Can you extend the camera bag comparison below, picking up right after its last sentence?

Source.
** START **

I ordered the Lowepro 250 AW and was sent a standard Lowepro 250 by accident. The standard bag receives high marks everywhere you look, so I kept the standard model and re-ordered the 250 AW to compare and contrast. Notes are below:

SIMILARITIES
- Total camera storage space in the bottom segment is the same.

- Both camera compartments have speed access: side zippers that allow you to pull your arm out of the right shoulder strap, sling the bag around on your left shoulder, and then unzip only a small portion of the camera compartment to remove the body and attached lens (without exposing the rest of your camera gear).

- Velcro segments to configure the camera compartment is around the same - though the AW comes with one longer/skinner segment apparently designed to horizontally separate a compartment for two microphones

- Storage in the top segment is the same.

- Contruction materials/quality appear to the same.

DIFFERENCES

SHOULDER STRAPS

250: One strap has a built-in "cell phone" pouch (albeit a very small pouch - would hold a large pocket knife/leatherman tool. The other strap has an elastic loop into which you can insert other Lowepro pouches for holding additional gear.

AW: No pouches or pouch holders - instead, a plastic D ring is on each strap for carabiners, etc...

** END **

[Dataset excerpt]

** START **

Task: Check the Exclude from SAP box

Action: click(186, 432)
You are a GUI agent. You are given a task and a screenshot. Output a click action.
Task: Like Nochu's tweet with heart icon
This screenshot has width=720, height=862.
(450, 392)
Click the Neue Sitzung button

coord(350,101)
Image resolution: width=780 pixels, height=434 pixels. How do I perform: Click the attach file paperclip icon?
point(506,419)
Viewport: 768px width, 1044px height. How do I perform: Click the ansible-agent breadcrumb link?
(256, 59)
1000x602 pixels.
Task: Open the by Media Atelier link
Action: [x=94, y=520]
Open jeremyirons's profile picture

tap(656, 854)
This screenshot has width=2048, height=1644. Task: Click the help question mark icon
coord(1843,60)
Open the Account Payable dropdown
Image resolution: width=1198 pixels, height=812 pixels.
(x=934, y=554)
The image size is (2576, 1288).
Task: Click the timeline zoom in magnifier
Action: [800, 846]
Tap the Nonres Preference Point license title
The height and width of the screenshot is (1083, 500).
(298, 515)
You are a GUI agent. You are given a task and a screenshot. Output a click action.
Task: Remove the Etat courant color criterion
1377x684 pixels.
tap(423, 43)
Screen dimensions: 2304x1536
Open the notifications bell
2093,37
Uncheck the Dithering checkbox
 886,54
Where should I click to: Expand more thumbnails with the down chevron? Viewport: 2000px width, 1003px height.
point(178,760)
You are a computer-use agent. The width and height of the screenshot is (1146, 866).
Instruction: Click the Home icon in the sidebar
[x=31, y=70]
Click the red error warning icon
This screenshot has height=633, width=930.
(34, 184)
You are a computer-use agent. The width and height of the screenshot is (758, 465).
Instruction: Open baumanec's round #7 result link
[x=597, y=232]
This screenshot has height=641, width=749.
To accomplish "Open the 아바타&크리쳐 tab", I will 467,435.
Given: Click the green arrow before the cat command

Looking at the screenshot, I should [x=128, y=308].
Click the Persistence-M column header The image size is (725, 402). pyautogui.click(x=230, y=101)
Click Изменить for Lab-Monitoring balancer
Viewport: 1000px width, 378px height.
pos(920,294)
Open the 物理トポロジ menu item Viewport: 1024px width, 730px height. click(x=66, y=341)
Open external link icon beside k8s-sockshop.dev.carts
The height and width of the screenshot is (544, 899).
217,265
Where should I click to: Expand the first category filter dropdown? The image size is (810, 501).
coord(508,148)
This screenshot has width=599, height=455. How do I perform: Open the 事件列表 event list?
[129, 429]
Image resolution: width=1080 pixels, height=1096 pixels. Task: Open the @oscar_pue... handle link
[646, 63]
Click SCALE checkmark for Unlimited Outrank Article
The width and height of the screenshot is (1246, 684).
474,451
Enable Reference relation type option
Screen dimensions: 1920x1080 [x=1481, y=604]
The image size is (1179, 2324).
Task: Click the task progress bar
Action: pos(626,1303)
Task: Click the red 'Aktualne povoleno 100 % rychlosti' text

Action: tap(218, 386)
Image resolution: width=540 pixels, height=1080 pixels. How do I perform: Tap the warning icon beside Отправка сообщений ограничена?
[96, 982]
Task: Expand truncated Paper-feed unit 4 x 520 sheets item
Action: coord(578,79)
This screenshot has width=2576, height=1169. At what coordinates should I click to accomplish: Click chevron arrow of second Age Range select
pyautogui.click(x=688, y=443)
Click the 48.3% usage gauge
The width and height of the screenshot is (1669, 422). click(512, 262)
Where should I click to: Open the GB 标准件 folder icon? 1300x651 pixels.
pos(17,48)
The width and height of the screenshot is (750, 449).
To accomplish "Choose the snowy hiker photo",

** END **

Output for this exercise.
WAIST STRAPS

250: Has a couple inches of padding on each side before the strap for theoretically more comfort. Straps cannot be tucked away

AW: Straps are attached directly to the bag - no padding to "ease" the transition. Pockets on the bag allow you to stash the straps out of the way if you don't want/need them

STERNUM STRAPS

250: None

AW: Included. Are vertically adjustable on each side for comfort

SIDES OF PACK

250: Open weave mesh pouch with elasticized compression cord on one side; zippered pouch on the other. No tripod pouch.

AW: closed weave mesh pouch on one side. Below this pouch is a tripod pouch that can be pulled out when needed and tucked away when not needed. No zippered pouch on opposite side

TOP COMPARMENT

250: Exteior of the compartment has a zippered pocket for holding relatively flat items like manuals. Interior has two small Velcro-covered pockets for various items and a two pen pockets. Approximately a 3x5 elasticized mesh pocket.

AW: Exteior of the compartment has a zippered pocket for holding relatively flat items like manuals. Compression straps are attached to both sides of the exterior of this compartment to keep things strapped down (including a tripod on one side). Interior of compartment has one flat pocket (for a manual, map or something flat) with no Velcro closures. A clear plastic business card-sized pocket for business card/ID tag. A slightly larger elasticized mesh pocket than the 250. A zippered pocket in the back of the this compartment (again, flatter items only). An elastic strap at the bottom of this compartment holds down a removable gear pouch. The interior of this zippered gear pouch has 5 elastic loops for keeping cords organized as well as 3 plastic "popsicle sticks" that slide in the loops that prevent your cables from becoming tangled. (I'm sure there's a technical term for this, but I'm not a photographer). The interior also includes 2 small pockets. The exterior of the removed pouch has a zippered pocket.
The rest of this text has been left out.